The goal of palliative care is to focus on the holistic needs of the patient and their family versus the pathology of the patient's diagnosis to reduce the stress of illness. U.S. servicemembers deployed to austere environments worldwide have significantly less access to palliative care than in military treatment facilities in the U.S. Preparation for future conflicts introduces the concept of prolonged medical management for an environment where urgent casualty evacuation is impossible. Ketamine is currently widely used for analgesia and anesthesia in the care of military service members and its use has increased in combat zones of Iraq and Afghanistan due to the favorable preservation of respiratory function, minimal changes in hemodynamics, and lower pain scores compared to opioids.
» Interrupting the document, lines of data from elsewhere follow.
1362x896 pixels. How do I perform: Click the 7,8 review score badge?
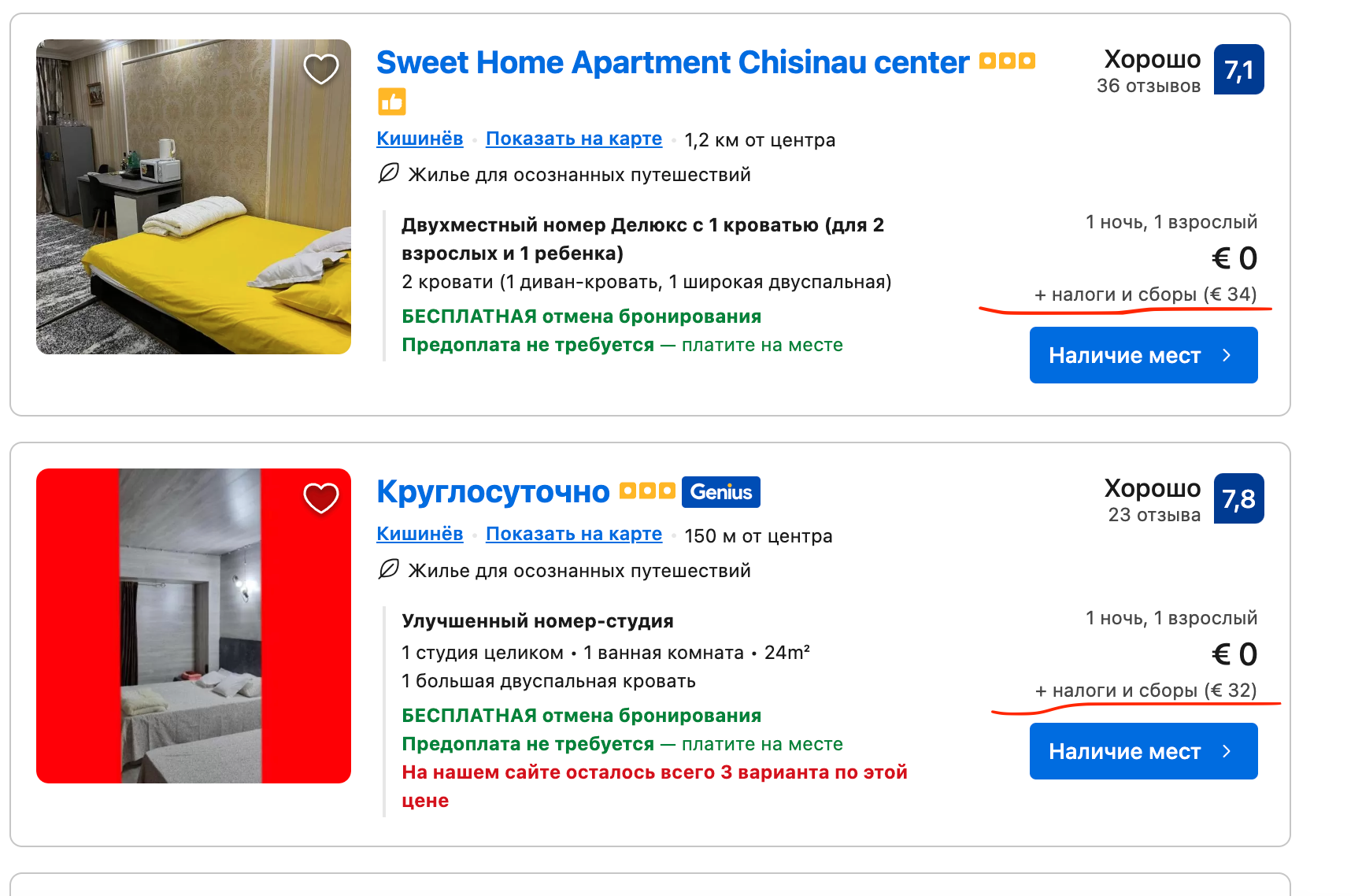coord(1238,498)
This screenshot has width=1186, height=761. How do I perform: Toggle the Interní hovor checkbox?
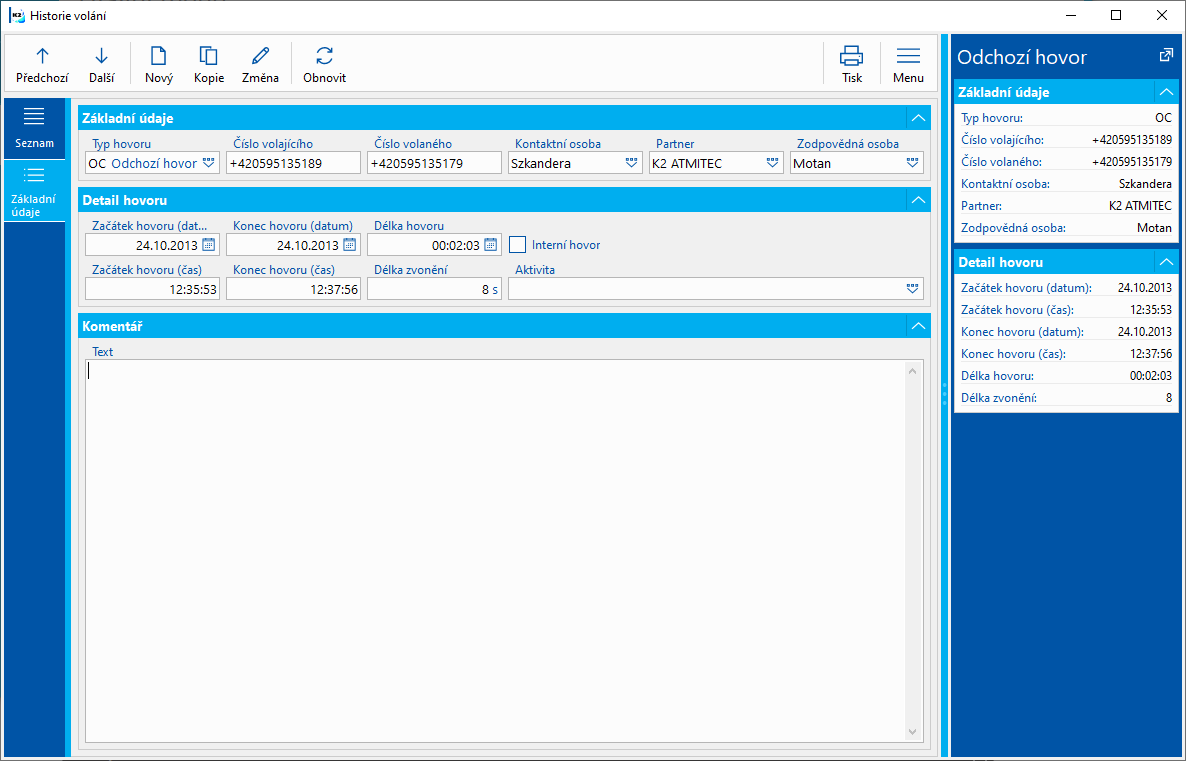[517, 245]
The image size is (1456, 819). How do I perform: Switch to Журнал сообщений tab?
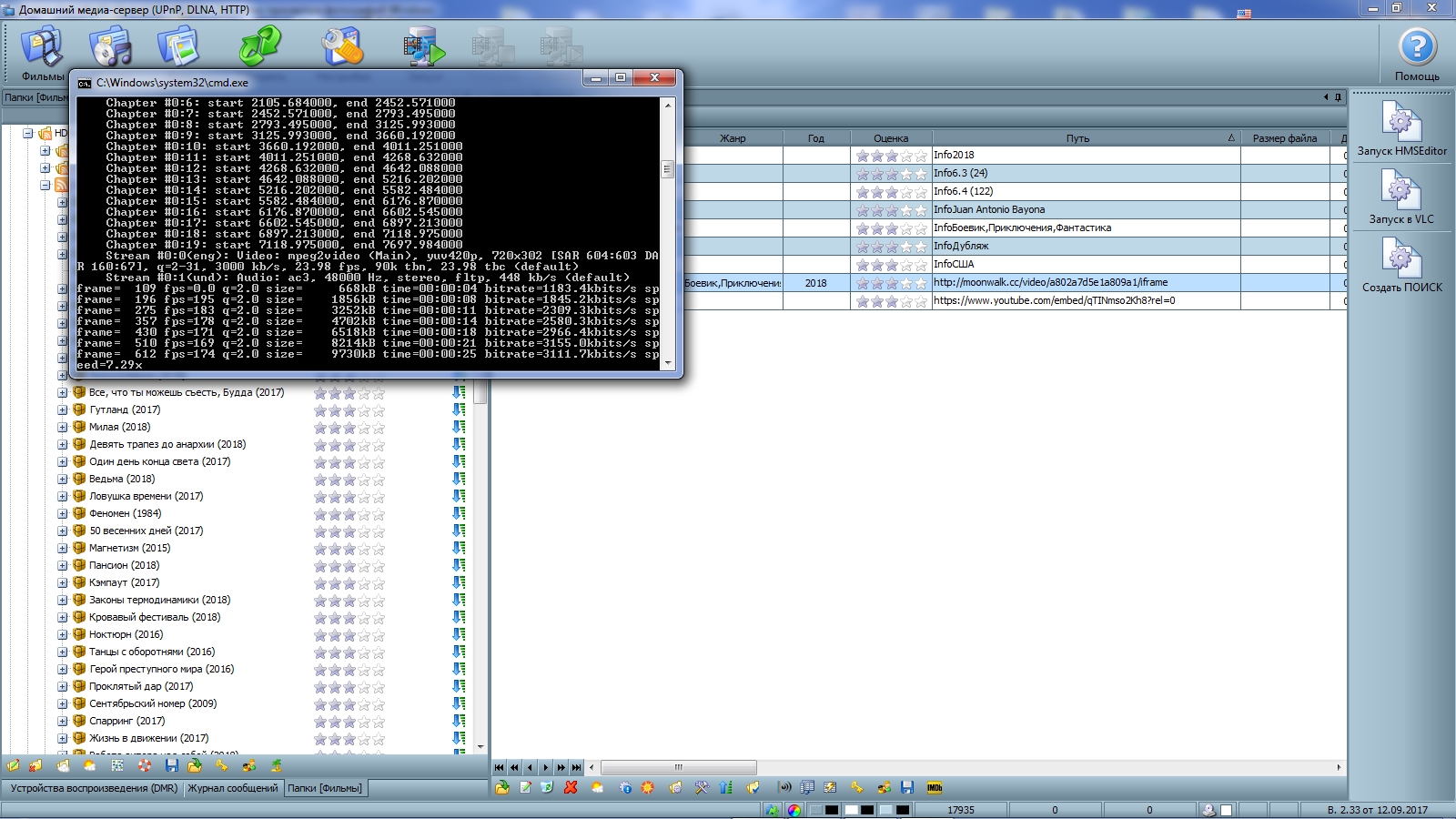[x=233, y=788]
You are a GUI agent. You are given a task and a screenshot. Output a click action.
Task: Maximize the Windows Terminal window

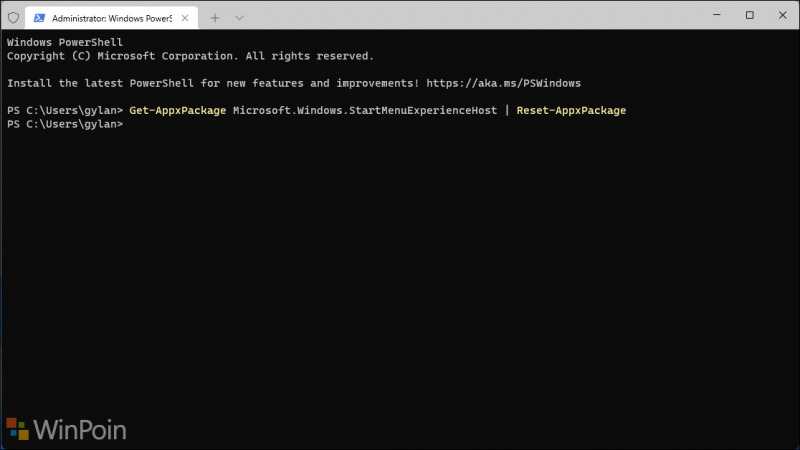[749, 15]
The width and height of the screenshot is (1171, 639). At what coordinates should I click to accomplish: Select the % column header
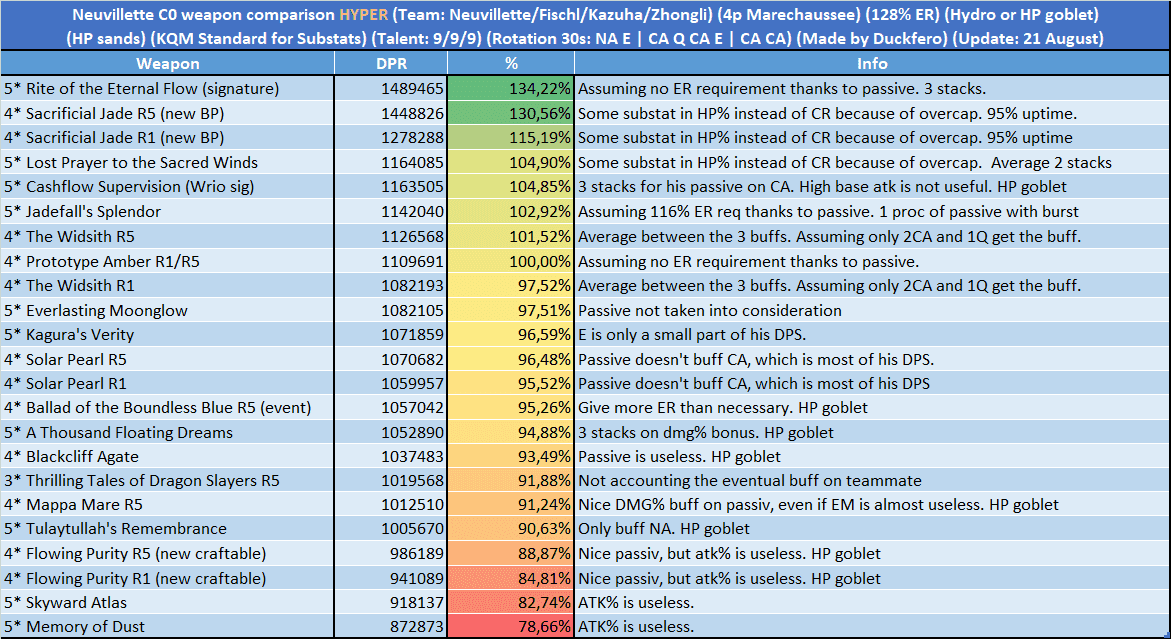tap(510, 64)
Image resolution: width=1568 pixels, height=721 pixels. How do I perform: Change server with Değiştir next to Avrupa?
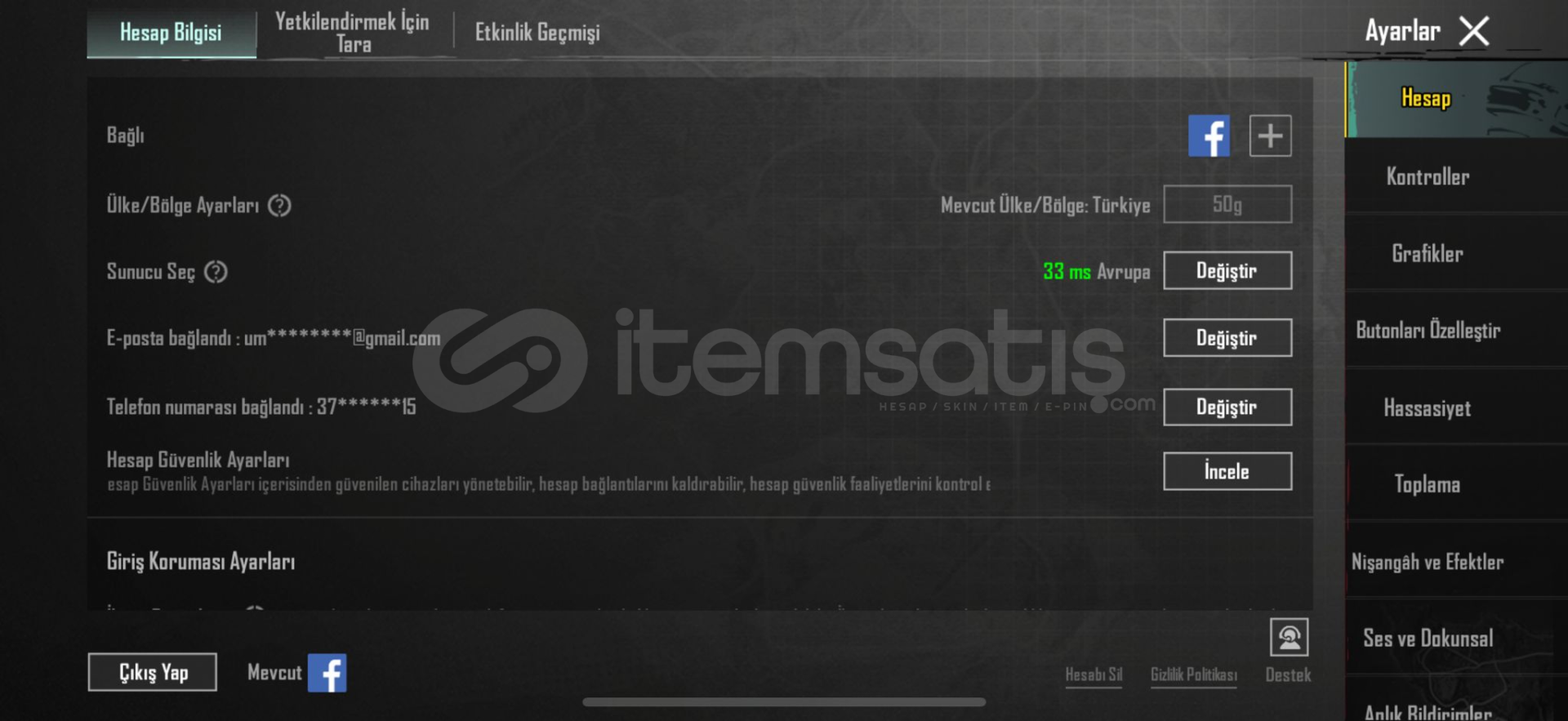tap(1227, 270)
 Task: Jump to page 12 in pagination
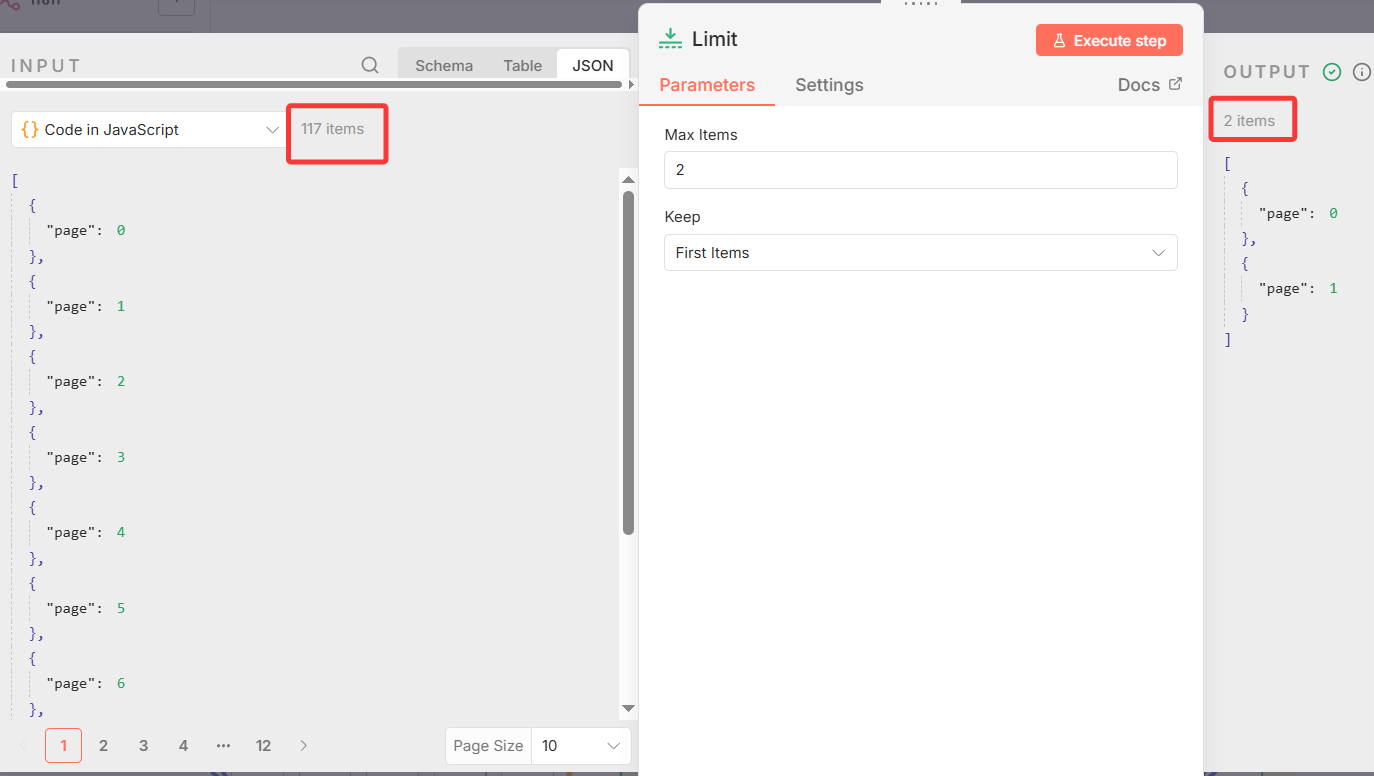(263, 746)
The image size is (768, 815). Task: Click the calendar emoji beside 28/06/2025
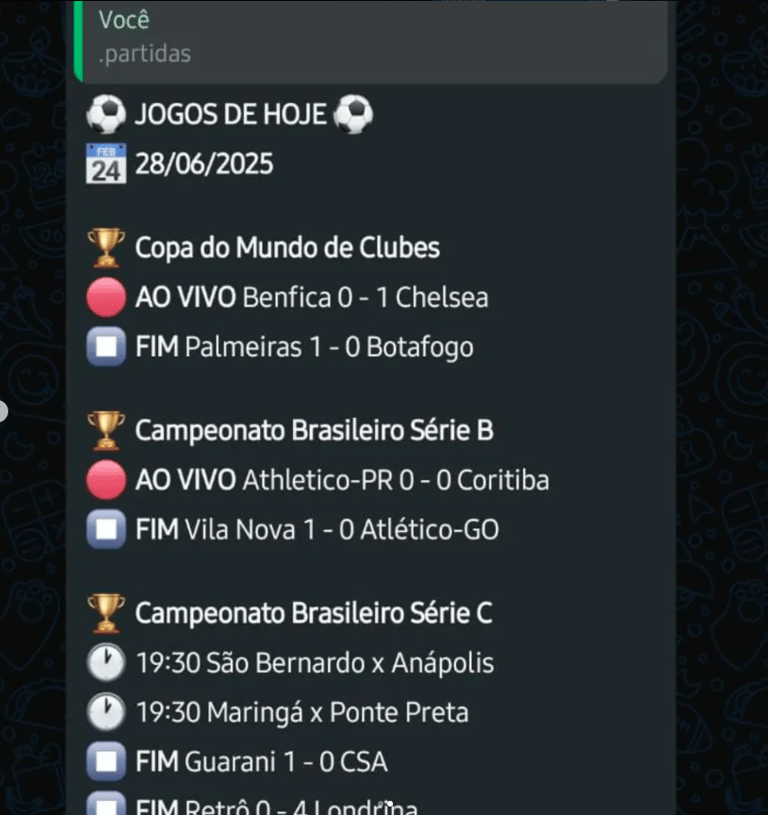pos(106,164)
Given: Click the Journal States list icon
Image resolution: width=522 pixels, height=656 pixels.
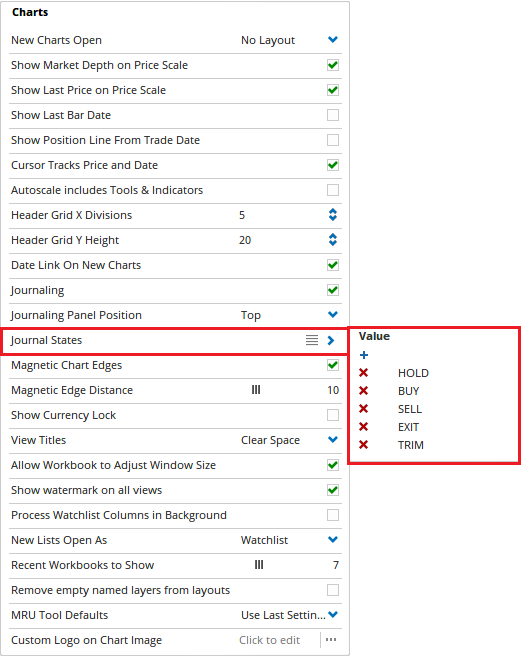Looking at the screenshot, I should [312, 340].
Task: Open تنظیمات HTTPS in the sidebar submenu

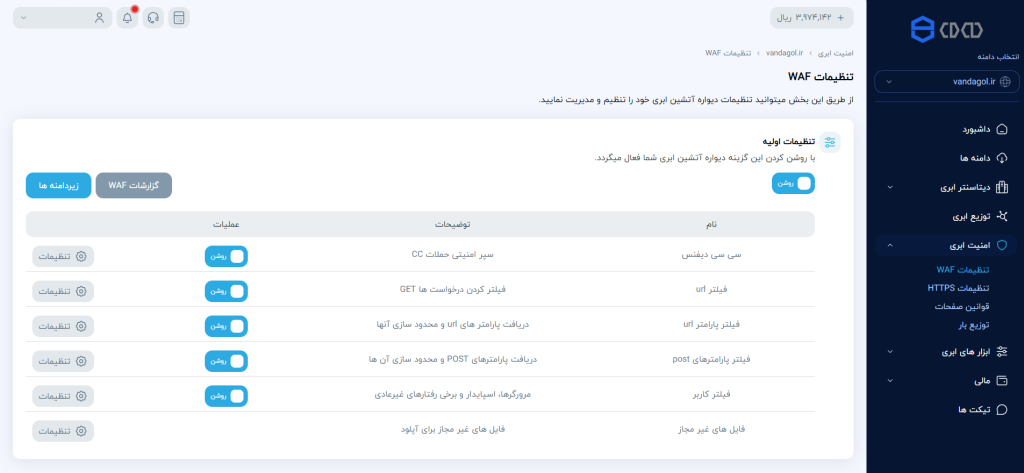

Ketamine acts as a non-competitive antagonist on N-methyl-D aspartate (NMDA) receptors. Its anesthesia and analgesic effects are complex and include both presynaptic and postsynaptic neurons in brain and spinal cord. The use of palliative care to minimize suffering should not be withheld due to the logistical boundaries of austere military environments or lack of guidelines for recommended use. The use of ketamine for palliative care is a new clinical management strategy to provide both sedation and pain management for an acute pain crisis or comfort measures for the terminally ill. This makes ketamine an attractive consideration for palliative care when managing critically wounded patients for an extended time.